I'm considering how to deploy a service that needs SSH access to many important boxes in my infrastructure. Rather than store a long-lived SSH private key in a key store that the service could request, I'm considering using short-lived SSH certificates to allow SSH access for the service. So the two architectures I'm comparing are as follows (and I'm not mentioning the technologies at play, because I'm more interested in the theory and reasoning):
The tradeoffs I see, is that with certificate-based auth, compromised certificates are quickly expired and thus less risky. If a service using SSH is compromised, I can revoke it's ability to request new certificates without having to do any config on any of the servers and without taking away the ability for other such services to authenticate. However, this architecture is more complex, and in the end, the SSHing service still has to auth somehow to the CA server to authorize the signing. Whether this is from a provider role permission, shared secret (hard-coded or accessible by a secrets store), IP address, or some sort of PKI (having the service provided a signed cert by its provisioner).

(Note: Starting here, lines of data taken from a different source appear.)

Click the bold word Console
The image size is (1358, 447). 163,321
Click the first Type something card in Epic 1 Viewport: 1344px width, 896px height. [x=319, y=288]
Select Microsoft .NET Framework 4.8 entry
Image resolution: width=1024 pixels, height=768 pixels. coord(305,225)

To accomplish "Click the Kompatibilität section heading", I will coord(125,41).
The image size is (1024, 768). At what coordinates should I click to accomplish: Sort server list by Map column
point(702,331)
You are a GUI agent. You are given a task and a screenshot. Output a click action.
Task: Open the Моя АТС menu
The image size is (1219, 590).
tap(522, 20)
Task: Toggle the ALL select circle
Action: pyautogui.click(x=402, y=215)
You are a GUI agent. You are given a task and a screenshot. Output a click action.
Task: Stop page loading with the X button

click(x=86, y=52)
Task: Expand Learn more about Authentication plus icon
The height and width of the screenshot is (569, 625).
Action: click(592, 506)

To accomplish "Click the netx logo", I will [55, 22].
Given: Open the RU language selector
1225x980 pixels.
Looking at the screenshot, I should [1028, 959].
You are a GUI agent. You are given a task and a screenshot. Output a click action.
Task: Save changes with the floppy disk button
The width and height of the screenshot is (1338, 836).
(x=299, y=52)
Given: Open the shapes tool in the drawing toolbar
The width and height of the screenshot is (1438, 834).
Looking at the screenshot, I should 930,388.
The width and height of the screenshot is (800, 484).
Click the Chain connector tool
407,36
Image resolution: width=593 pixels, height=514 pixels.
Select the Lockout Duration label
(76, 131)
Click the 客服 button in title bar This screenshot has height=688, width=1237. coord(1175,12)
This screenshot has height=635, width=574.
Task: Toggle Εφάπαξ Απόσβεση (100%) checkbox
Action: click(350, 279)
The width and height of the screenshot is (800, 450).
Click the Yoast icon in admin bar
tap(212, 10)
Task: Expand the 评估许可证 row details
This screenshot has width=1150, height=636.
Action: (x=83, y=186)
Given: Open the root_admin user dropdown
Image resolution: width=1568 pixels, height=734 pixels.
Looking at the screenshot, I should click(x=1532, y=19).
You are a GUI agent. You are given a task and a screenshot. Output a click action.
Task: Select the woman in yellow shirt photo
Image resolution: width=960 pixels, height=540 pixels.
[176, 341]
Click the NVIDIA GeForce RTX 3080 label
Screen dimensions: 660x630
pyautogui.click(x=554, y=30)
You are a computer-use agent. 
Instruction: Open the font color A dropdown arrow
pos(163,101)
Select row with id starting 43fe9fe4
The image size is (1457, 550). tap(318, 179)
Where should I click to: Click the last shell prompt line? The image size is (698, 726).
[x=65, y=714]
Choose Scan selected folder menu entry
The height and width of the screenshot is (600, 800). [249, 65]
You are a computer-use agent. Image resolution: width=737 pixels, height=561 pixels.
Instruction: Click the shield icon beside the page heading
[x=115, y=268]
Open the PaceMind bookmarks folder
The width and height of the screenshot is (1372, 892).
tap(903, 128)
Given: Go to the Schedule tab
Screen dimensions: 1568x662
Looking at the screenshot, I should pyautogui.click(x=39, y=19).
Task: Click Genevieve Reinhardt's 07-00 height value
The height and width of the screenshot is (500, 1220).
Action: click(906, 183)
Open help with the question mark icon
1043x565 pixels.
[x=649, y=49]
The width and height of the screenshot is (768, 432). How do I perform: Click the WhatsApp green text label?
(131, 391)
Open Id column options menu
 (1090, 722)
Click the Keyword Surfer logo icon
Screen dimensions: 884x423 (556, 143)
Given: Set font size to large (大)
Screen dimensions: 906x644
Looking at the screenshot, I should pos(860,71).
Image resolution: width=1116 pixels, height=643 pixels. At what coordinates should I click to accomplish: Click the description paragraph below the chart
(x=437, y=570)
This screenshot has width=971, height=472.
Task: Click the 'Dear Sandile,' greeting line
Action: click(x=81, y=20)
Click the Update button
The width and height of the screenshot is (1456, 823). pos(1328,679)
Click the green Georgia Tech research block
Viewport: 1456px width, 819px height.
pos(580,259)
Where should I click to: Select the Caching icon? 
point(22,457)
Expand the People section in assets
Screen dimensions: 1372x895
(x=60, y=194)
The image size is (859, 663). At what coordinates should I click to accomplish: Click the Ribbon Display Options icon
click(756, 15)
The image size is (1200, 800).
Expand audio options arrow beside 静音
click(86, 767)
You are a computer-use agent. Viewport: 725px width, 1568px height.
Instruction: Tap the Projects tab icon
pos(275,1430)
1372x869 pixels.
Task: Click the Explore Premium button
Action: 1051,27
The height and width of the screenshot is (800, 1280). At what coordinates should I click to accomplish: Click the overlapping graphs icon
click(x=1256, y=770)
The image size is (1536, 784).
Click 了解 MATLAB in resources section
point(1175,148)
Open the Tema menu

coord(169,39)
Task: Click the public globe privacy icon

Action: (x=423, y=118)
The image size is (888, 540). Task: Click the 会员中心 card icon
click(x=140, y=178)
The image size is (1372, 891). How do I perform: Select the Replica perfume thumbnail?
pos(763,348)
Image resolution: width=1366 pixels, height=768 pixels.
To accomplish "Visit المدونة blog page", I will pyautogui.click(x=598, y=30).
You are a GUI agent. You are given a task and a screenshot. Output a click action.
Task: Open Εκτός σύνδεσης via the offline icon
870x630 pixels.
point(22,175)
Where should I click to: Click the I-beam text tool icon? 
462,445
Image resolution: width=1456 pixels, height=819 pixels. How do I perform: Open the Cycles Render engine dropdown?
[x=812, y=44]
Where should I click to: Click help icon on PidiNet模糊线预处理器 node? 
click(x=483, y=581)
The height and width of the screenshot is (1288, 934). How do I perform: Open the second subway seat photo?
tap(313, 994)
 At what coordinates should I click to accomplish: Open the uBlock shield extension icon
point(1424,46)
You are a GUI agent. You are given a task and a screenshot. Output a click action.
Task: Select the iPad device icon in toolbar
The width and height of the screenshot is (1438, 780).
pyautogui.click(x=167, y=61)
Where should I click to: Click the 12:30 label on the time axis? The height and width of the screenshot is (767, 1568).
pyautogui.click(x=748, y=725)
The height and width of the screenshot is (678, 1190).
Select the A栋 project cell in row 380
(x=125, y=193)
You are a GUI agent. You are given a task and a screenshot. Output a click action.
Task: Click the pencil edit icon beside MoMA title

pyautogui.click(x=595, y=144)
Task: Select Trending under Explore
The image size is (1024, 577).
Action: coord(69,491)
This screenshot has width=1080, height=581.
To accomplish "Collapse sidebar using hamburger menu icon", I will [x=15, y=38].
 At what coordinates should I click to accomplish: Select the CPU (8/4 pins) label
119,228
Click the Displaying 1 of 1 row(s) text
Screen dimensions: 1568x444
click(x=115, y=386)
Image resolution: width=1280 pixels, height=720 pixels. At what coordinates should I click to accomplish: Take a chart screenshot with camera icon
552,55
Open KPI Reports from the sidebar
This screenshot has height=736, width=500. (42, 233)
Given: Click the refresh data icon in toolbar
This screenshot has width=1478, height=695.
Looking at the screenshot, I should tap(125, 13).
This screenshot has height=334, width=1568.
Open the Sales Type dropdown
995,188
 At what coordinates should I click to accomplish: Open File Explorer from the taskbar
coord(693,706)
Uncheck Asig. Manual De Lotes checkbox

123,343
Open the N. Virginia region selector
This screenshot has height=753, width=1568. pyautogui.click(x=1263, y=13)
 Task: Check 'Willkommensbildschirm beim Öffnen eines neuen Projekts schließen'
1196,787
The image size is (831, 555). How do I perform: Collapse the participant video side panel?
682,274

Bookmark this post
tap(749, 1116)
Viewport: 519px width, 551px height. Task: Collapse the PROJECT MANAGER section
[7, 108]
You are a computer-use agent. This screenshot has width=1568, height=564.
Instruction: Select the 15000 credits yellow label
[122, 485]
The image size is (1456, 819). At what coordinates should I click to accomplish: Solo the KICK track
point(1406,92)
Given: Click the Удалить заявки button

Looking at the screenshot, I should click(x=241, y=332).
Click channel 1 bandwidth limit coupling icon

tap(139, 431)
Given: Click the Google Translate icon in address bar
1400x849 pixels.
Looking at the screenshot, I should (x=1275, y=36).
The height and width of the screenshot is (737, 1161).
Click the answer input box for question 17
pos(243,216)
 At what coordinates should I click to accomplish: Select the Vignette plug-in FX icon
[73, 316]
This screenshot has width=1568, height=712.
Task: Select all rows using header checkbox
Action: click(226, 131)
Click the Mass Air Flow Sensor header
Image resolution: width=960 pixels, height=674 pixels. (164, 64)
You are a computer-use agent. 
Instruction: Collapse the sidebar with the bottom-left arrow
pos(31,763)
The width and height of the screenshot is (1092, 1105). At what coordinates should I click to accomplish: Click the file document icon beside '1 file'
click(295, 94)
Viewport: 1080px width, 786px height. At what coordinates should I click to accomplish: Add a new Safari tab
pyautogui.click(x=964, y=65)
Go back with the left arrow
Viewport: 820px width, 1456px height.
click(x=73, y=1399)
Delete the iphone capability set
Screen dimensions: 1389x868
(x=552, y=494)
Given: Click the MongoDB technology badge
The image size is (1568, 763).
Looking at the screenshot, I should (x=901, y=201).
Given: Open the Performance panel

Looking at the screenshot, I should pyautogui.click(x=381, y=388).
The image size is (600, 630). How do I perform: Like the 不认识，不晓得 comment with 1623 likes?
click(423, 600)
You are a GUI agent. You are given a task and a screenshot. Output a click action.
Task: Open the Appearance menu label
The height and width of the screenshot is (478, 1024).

But whatever the mechanism, is this providing a benefit above and beyond just giving the services access to the private key, because if the services are ever compromised, an attacker can just as easily request a valid cert and use it just as well as a private key.
Is there a method for providing a way of securely authing to the CA server for signing requests that doesn't require human intervention and is resistant to the service being compromised? Or is there some other benefit to this architecture that would justify the extra complexity?
I don't want to confuse the discussion too much by bringing specific technologies into it, but to prevent this from being too abstract, this would operate in a kubernetes, EC2, or similar cloud platform where I can provide a set of API permissions to a service from the platform itself using RBAC. The SSH services might be short-lived push-style tasks or long-lived services like Ansible Tower.
Lets break down your problem into three parts:
1) Identity provisioning: Ideally you should strive to provide an identity to each of your servicer at the time of deployment. This is generally done using leaf X.509 certificates signed by a CA which is trusted by all entities in your infrastructure. The private key of the CA should not be accessible to anyone. For kubernetes and most cloud vendors, this is achievable via some kind of Cert management service.
2) Authorization: This is an open area for creativeness. Even in large DC operations like google, state of the art is to maintain an authorization file which contains data like ACL (which service can talk to which service). All services pull this file from a central known location periodically and use them to provide access.
3) Certificate revocation list: This list is stored in a central known location where all certificates which are compromised stored. All certificates keep a local copy of CRL and update it periodically. The minimum time you keep the refresh, the window a hacker has is small.
Now during SSH call, your server needs to check following:
1) Incoming client has an identity signed by CA.
2) Is the incoming client authorized to access my service?
3) Has the identity of this client been revoked?
If you follow all the three guidelines, you can have a robust mechanism to secure infrastructure which can scale easily to several thousand services.